The workout tomorrow is called The Chief and it’s a benchmark workout honoring the promotion and selection of the elite members of the United States Navy who each year are promoted to ranks of Chief Petty Officer.  This workout was originally created by CrossFit San Diego in 2008 and it’s been a classic benchmark workout since for the CrossFit community.

The Chief consists of five 3 minute AMRAPs where you will work through the following movements:

3 Power Cleans 95/135

6 Push-Ups

9 Air Squats

After the 3 minute AMRAP you will have 1 minute to rest and will continue to work through the rest of the five rounds.  This workout is really deceiving- with such low rep schemes it’s tempting to go out hard and fast and hit full send too early.  Attacking The Chief is going to take restraint and pacing.

The movements and rep schemes make it so that failing a rep in The Chief is not a huge worry.  Picking the right weight is crucial as it should be a weight that is comfortable and easily strung together.  While you may go to singles in the later rounds a good goal would be to string all three of your reps together for the power cleans during the whole workout.  

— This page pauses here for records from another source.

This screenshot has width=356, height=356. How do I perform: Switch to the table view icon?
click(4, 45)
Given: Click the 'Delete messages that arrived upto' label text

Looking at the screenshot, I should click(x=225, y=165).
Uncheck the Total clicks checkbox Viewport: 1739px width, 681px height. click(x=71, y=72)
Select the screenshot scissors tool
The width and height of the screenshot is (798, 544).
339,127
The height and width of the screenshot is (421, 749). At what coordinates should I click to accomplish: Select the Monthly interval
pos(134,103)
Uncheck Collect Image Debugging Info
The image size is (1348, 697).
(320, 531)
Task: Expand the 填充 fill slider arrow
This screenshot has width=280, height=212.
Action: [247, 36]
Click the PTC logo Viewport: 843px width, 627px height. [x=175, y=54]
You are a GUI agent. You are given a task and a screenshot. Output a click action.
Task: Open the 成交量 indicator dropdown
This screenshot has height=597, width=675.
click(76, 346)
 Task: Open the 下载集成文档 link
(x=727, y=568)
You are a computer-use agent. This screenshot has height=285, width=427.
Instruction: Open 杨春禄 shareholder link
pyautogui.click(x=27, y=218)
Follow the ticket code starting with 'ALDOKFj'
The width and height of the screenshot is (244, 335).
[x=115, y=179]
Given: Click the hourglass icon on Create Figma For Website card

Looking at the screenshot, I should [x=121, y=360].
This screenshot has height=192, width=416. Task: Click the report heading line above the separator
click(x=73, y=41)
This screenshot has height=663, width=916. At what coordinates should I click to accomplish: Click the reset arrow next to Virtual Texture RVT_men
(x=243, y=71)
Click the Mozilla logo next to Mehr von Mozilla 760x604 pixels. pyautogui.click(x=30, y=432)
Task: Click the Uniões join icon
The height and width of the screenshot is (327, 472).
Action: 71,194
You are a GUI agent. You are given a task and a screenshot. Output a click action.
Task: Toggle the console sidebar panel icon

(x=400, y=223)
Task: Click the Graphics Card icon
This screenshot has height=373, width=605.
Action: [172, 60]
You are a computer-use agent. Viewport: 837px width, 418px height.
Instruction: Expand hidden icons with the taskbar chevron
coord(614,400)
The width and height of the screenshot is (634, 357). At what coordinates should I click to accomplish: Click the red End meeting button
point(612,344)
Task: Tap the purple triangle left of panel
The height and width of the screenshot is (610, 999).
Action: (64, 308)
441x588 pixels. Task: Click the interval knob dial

Push-ups tend not to be a fan favorite for most girls.  I’d suggest fast sets of 3s if you’re worried about the push-ups catching up to you and slowing you down in the later rounds.  If you feel really confident in the push-ups I would still suggest a comfortable pace as to keep your triceps and shoulders from blowing up.

Air Squats are easily the break in this workout and it’s important to take advantage of this time.  Steady pacing on the air squats will give you a chance to breath so keep your chest up, drive your knees out, and breath through the nine reps and give your shoulders a chance to relax before you begin your next set of power cleans.  

The goal for everyone should be to keep your rounds really consistent.  If you get 3 rounds and 6 reps in the first round you should be consistently getting 3 rounds during each 3 minutes for the entire workout.  If you have a drastic change in your rounds and reps from round 1 to round 5 you’re pacing may have gone a little out of whack.  Focus on that pace from the beginning and while you will definitely be on the floor at the end of this spicy benchmark, you’ll be really successful in getting the most out of your 19 minute workout tomorrow!